Three weeks only have elapsed since I passed along this self-same road. Is it credible? It is a fact, nevertheless, although I find it difficult to convince myself of the reality of it. For what have I not experienced in the way of new and intense sensations, what a richness of impressions I have acquired, what dangers run? How altogether undreamed of has that life been! Confusion about me and within me; then habit swiftly succeeding the chaos of the early days. Three weeks only since I passed along this road, a very raw recruit, and now here am I a seasoned soldier.
We rested the night at Louvemont, a dirtier village than all the dirty villages we have come across so far. We are able to obtain milk, white cheese and a few small pots of honey. These things at least aid us to digest the anathemas Captain C—— has showered upon us since our arrival, because we have dared openly to display one or two signs of weariness.
We spend a doubtful, uncertain day at Louvemont. Some heavy batteries behind the village keep firing at regular intervals, sending their heavy shells whizzing high above our heads. The Germans do not reply.
For several hours we were in the fields—no one knew why—engaged in apparently aimless manœuvres in open formation as if under curtain-fire. Did a cautious prudence dictate this course, or were our actions consequent upon certain information received? One thing at least is certain, and that is that in the evening, shortly after we had returned to the village, a dozen or so 'crumps' were sent over to us. One of them struck a house on the opposite side of the road at the moment we were sitting down to dinner. It smashed the roof—one could hear that distinctly—passed into the house, smashed a chair on which the regimental doctor had placed his tunic, and finally embedded itself in the wall without exploding. The doctor was not in the house at the time; but when he returned it was to find the copper fuse of a large 150 directly pointing towards his bed. He went out and sought more comfortable quarters.

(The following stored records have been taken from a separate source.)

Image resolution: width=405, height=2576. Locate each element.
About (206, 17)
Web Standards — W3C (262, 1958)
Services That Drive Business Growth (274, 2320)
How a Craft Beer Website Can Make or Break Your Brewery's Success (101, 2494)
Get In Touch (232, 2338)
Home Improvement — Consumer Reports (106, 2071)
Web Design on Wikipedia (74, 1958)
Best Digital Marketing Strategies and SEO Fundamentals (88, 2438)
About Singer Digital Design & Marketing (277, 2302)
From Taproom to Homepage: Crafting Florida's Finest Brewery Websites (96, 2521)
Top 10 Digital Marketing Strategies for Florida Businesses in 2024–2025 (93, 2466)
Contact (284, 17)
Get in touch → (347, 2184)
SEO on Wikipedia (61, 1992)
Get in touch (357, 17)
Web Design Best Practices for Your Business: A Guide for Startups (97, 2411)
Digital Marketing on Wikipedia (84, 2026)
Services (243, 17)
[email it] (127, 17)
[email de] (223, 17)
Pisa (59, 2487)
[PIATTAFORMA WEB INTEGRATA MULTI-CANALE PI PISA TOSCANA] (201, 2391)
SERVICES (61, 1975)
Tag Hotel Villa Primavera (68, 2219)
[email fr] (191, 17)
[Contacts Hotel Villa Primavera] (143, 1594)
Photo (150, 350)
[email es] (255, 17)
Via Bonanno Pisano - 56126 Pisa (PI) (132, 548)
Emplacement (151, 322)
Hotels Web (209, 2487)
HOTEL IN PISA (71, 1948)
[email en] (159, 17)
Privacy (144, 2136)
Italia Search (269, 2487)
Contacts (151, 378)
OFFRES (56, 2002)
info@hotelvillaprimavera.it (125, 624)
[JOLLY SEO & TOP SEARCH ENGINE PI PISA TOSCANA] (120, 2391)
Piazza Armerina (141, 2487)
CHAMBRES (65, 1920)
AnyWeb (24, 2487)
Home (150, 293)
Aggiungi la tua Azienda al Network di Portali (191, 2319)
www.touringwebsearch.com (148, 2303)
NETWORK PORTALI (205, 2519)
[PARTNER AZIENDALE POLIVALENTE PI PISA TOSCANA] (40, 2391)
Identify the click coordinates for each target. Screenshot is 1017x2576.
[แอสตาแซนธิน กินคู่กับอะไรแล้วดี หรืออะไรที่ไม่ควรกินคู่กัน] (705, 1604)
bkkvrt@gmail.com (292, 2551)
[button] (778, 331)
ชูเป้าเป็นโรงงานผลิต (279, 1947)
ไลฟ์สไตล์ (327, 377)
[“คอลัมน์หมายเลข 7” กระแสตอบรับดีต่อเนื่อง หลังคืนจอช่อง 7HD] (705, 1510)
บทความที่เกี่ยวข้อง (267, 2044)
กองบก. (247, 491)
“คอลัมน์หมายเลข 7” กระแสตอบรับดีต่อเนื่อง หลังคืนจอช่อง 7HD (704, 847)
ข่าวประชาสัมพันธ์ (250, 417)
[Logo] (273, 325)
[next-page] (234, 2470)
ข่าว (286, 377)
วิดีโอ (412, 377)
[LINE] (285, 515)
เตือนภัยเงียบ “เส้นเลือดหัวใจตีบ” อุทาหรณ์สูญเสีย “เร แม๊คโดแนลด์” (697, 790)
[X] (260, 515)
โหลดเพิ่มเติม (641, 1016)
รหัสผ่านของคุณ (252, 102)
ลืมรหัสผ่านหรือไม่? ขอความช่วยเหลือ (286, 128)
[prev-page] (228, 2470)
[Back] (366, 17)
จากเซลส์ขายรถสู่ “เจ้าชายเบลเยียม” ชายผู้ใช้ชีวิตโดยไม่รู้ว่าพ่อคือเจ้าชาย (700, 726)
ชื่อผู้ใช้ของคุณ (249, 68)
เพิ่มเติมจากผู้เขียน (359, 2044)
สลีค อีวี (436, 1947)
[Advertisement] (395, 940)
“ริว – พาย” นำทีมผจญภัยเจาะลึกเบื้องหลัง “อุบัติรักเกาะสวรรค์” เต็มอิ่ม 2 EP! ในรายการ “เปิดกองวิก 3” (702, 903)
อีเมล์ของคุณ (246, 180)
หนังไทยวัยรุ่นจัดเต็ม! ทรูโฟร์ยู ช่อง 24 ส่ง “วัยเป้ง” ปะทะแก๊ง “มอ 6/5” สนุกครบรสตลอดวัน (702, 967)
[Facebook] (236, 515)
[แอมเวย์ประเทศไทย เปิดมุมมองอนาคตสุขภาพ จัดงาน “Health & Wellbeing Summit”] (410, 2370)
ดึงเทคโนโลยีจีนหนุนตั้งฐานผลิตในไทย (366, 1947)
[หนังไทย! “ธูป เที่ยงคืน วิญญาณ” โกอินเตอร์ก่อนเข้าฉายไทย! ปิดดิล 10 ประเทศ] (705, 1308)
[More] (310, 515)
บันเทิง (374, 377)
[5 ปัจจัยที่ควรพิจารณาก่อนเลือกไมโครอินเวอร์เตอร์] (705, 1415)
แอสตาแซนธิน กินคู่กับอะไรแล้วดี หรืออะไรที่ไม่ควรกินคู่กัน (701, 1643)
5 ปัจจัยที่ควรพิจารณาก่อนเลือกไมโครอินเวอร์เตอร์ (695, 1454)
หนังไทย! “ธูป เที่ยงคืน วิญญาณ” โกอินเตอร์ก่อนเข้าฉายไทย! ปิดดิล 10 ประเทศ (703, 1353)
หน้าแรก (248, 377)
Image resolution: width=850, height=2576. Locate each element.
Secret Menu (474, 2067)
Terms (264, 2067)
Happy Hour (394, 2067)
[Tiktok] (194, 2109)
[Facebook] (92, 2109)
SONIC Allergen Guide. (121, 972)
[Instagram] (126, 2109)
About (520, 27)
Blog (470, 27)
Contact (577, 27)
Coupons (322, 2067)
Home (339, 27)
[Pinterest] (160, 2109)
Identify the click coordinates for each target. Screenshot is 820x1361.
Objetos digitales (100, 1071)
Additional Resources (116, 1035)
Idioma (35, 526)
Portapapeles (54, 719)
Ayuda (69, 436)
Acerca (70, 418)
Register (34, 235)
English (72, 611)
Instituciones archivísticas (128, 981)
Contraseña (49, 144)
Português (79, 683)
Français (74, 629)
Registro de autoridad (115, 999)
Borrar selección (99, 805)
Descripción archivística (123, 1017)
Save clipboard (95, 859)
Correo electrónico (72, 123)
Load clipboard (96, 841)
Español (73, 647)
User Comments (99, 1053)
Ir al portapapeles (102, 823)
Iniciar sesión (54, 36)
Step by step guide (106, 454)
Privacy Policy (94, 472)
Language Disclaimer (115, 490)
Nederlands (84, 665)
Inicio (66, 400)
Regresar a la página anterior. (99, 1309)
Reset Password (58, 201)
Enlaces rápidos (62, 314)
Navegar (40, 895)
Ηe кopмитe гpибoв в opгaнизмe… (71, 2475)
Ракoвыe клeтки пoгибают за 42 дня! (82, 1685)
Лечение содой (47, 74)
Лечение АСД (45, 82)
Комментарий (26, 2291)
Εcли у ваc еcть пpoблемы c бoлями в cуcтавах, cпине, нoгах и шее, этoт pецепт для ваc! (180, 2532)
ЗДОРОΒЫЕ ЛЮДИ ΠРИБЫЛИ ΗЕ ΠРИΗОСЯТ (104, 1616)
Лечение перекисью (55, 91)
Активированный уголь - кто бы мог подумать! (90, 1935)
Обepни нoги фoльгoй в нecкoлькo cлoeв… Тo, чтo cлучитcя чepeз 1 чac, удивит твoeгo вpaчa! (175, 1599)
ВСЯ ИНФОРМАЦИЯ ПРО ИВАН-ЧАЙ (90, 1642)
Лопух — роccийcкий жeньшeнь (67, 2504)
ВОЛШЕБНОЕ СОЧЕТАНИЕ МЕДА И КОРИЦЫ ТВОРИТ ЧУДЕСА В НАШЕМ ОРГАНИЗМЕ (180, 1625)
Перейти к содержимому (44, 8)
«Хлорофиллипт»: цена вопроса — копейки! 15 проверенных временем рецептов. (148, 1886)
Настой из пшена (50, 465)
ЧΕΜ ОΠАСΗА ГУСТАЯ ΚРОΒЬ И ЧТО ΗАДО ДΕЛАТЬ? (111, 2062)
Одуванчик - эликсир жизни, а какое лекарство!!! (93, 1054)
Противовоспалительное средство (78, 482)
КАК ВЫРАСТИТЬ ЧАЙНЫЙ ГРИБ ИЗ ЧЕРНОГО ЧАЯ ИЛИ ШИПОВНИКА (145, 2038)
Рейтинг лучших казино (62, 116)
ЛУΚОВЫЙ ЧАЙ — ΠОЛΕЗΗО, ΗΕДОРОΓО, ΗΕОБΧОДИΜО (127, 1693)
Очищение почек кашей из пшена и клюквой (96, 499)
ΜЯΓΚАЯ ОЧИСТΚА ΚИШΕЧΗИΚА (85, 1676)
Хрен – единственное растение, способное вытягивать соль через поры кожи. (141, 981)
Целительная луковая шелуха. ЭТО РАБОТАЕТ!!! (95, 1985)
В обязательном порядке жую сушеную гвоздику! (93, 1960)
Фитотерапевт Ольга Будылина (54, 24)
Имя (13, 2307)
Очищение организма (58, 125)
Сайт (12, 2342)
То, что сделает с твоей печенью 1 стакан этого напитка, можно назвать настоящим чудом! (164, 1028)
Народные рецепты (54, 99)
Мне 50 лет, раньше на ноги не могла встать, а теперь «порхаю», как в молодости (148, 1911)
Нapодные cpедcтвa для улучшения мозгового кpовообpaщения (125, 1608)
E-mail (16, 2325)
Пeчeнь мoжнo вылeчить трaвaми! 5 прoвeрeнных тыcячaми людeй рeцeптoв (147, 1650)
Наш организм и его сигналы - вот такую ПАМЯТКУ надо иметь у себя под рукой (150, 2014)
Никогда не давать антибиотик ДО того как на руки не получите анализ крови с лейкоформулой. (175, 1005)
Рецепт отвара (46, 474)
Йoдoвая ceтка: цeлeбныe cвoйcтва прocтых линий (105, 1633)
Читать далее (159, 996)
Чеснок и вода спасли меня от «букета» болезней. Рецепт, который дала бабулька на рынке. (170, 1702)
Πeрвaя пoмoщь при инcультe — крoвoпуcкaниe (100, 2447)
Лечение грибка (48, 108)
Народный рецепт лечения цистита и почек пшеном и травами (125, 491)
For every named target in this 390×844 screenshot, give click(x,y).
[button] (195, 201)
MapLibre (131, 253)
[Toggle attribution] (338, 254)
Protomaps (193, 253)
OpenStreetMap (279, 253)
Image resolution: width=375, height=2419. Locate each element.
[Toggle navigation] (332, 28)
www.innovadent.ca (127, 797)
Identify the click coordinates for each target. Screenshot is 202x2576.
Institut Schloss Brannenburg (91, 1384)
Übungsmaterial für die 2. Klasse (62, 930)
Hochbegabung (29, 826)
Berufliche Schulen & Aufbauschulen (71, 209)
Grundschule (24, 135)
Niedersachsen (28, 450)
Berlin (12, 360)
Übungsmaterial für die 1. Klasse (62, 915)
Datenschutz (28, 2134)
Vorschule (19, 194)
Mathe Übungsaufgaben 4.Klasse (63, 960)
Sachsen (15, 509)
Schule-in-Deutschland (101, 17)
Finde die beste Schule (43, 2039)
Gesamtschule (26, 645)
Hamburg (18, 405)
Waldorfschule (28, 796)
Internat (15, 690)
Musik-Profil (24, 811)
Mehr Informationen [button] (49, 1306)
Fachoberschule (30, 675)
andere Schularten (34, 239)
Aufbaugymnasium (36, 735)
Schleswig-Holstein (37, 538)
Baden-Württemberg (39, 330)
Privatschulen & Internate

We left the village this morning. In the first place we took up a position in line of sections of four among some stunted acacias covering the side of a stony ravine.
I was seated near Porchon, so exhausted and weary that from time to time I sank involuntarily against his shoulder. My brain seemed to have become pap, and my inability to think caused me almost physical pain. A single tenacious impression remained in my mind—the pursuit was ended; somewhere near here the Boches had turned, and now I must fight once more, notwithstanding this breakdown of body and mind. I felt most miserably lonely, which loneliness brought in its train a black despair I simply could not resist. Not a letter had I received from my people since the day I first set out, not a word of affection, nothing, nothing at all. And they, too, what could they know of me? Had they received the cards, scribbled in haste between the bombardments, or at the side of the road during a halt, or written in the evening in the barn, by the light of a flickering candle? They did not know in what part of the world to look for me. I had been in the battle, but they remained completely ignorant as to what had occurred to me in that battle. Anxiety would have racked them throughout these long and interminable days; and I, who would prefer death a thousand times to complete solitude, was deprived of their affectionate news so essential to my well-being.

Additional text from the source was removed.